MILTON — It’s been two years in the making, but Bayhealth has moved forward with its Route 9 location, breaking ground Wednesday on its southernmost facility to date.
Bayhealth Total Care will be a 48,500-square-foot facility that delivers a hybrid combination of walk-in emergency services, primary and specialty offices, imaging and lab services. The $35 million facility will be built at the intersection of Lewes-Georgetown Highway and Hudson Road and will bring at least 60 employees when it opens in early 2023.
“[This] represents the best of Bayhealth’s vision for the future: bringing the best health care to Sussex County,” Bayhealth President and CEO Terry Murphy said during Wednesday’s ceremony. “We do it because we know it’s the right thing to do for the people that live in this community … We want to make it easy and convenient for Sussex County residents to get their health care.”
Bayhealth Total Care will also add five primary care clinicians with the ability to cover thousands of patient visits every year, officials said. Patients will also be able to access specialty care doctors like neurosurgeons, orthopedic surgeons, cardiologists, oncologists and more at the new facility.

At a time when Sussex County — particularly around Route 9 — is growing, especially among retirees and senior citizens, the investment is well-timed and well-needed. The land around Route 9 has one of the fastest growing populations in Delaware, increasing 21% from 35,295 residents in 2010 to 42,729 in 2019, according to a study done by the marketing firm Claritas Company.
The 65 and older population is particularly booming, growing nearly 60% in the same span to 10,135 residents. In the next four years, the overall population is projected to grow 8.2%, including an 18% growth in senior residents.

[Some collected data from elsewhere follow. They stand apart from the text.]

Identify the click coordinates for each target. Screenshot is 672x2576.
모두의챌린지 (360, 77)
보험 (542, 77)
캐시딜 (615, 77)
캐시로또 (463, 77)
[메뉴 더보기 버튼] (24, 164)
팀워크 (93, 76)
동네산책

“If you travel up and down Route 9, you can’t help but know the growth occurring in Sussex County,” Murphy said. “There is so much need here, with the numbers of people vacationing or moving here, it just adds more to the population of need.”
For the last three years, Bayhealth has been growing its services from beyond its footprint in Dover, starting first with building a new Sussex Campus along Route 1 in Milford. That facility has brought in new partnerships with Nemours and a pending one with PAM Rehabilitation Services.
With an eye to the physician shortfall in Delaware, Bayhealth launched a residency program this year and hopes to have 109 residents within the next two years that may consider staying in the First State.
Bayhealth first proposed the Milton facility as an emergency department in 2019, at the same time Beebe Healthcare made a similar proposal for Georgetown. But when the Health Resources Board denied Beebe’s application based on concerns of costs for patients, Bayhealth withdrew its application to revisit the matter.
Bayhealth Total Care was also approved for $978,722.41 in state grant funds this week by the Transportation Infrastructure Investment Fund (TIIF) Council for road improvements relevant to construction.
Bayhealth’s TIIF application states that the facility will bring an estimated 60.8 jobs to the Milton area. Breaking those jobs down, 20 of them would range between $25,000 to $40,525 in salary and 21 jobs would range between $40,526 to $86,375.
Another 12 positions would offer salaries between $86,376 to $164,925 and at least another seven would pay between $164,926 to $523,600, according to the application.